Compito breve 1
Riporta alla lettera il tratto del testo sul counseling che va da "Il counselor inoltre" fino a "è più sconnessa.".
Compito breve 2
Secondo il testo sul counseling, da quali qualità è caratterizzata la relazione che facilita spontaneamente un cambiamento positivo? Elencale tutte.
Compito breve 3
Prosegui il testo sul counseling scrivendo ciò che segue la sua ultima frase.

Testo fornito
-=-=-=-=-
Il counselor inoltre non ha
quadri teorici di riferimento con cui etichettare o catalogare il suo cliente:
l’altro viene accolto nella sua totalità, complessità e pienezza. Una relazione
caratterizzata da accoglienza, autenticità ed empatia facilita spontaneamente un
cambiamento positivo nelle persone coinvolte. Se il counselor, come si suppone,
si trova in uno stato di coerenza maggiore del cliente, facilita il ripristino
dell’armonia in quest’ultimo anche senza dover fare o dire chissà quali cose. E’
un fenomeno sottile, energetico, come se un movimento evolutivo s’irradiasse dalla
persona che in quel momento è più centrata a quella che in quel momento è più sconnessa.
Per cui può succedere che il
cliente esca dallo studio del counselor alleggerito, rivitalizzato e più
fiducioso senza sapersi spiegare il perché. Magari pensa anche “Eppure non mi
ha mica detto niente di speciale”. Questa è l’esperienza che io stessa ho avuto
nel mio percorso e che mi ha spinto a riflettere su cosa succede all’interno di
un incontro di counseling. Una delle risposte che ho trovato
è la seguente: il counselor va a rispecchiare la parte più saggia e lucida del
cliente, quel centro di forza interiore che la persona, in un momento di crisi,
non riesce più a contattare. Nel migliore dei casi poi, riconnette la persona con
queste sue risorse interne emancipandola anche dalla stessa relazione di
counseling.
-=-=-=-=-
Dati grezzi
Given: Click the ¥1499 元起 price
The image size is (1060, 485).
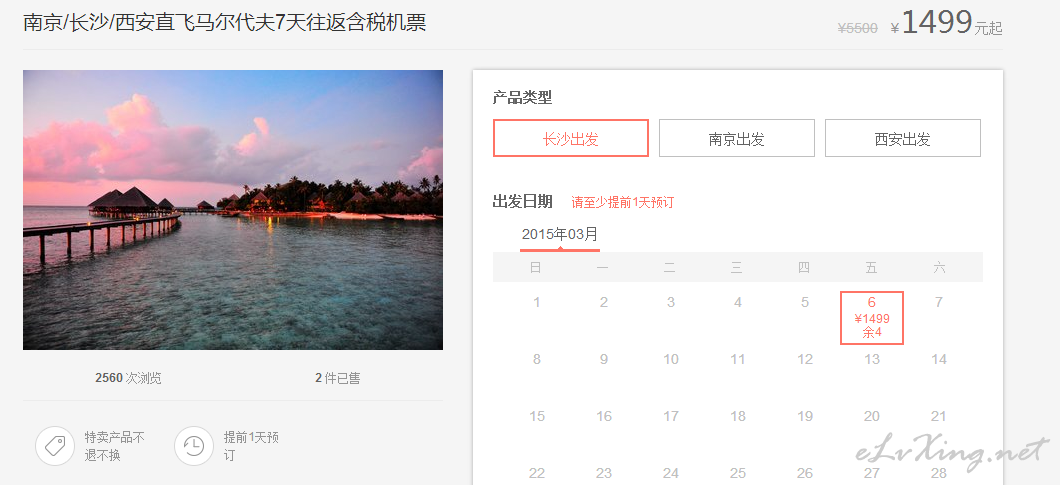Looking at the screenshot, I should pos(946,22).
-=-=-=-=-
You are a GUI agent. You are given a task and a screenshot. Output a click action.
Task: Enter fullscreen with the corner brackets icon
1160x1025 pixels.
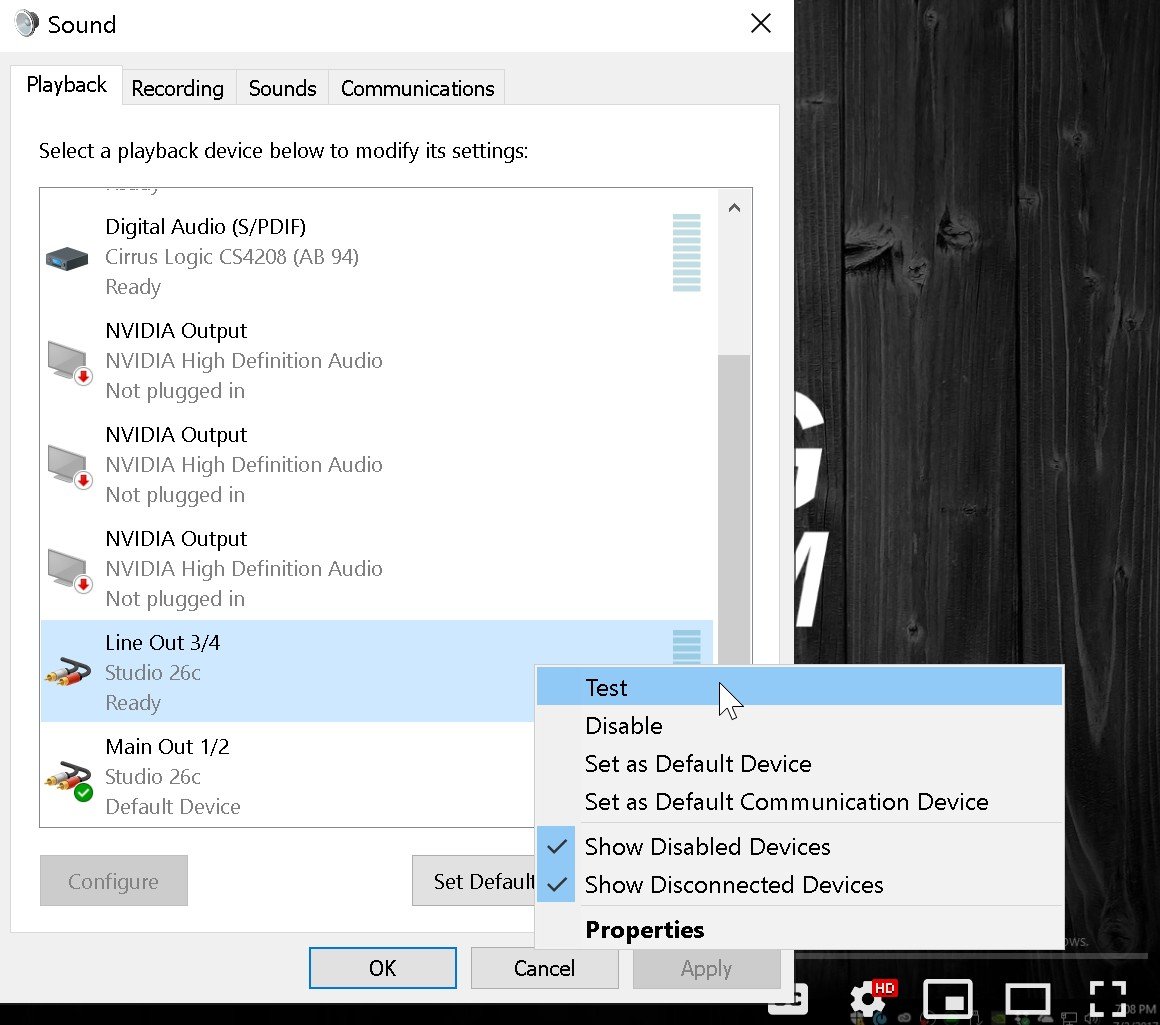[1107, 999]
-=-=-=-=-
Risposta 1
Il counselor inoltre non ha
quadri teorici di riferimento con cui etichettare o catalogare il suo cliente:
l’altro viene accolto nella sua totalità, complessità e pienezza. Una relazione
caratterizzata da accoglienza, autenticità ed empatia facilita spontaneamente un
cambiamento positivo nelle persone coinvolte. Se il counselor, come si suppone,
si trova in uno stato di coerenza maggiore del cliente, facilita il ripristino
dell’armonia in quest’ultimo anche senza dover fare o dire chissà quali cose. E’
un fenomeno sottile, energetico, come se un movimento evolutivo s’irradiasse dalla
persona che in quel momento è più centrata a quella che in quel momento è più sconnessa.

Risposta 2
accoglienza
autenticità
empatia

Risposta 3
Per il counselor si tratta dunque
di incarnare quelle qualità e quelle risorse che vorrebbe vedere sviluppate nel
cliente. Va da sé che un counselor sfiduciato o super-ansioso difficilmente evocherà
fiducia e serenità nel cliente. Questo
non significa che il counselor deve essere perfetto, poiché la perfezione è un
concetto relativo e onestamente, su questo pianeta, anche poco credibile. Significa
piuttosto che conosce , sperimenta e accoglie i suoi limiti umani e allo
stesso tempo lavora per andare oltre , trasformandoli pian piano in qualità meno
dolorose e meno dissonanti.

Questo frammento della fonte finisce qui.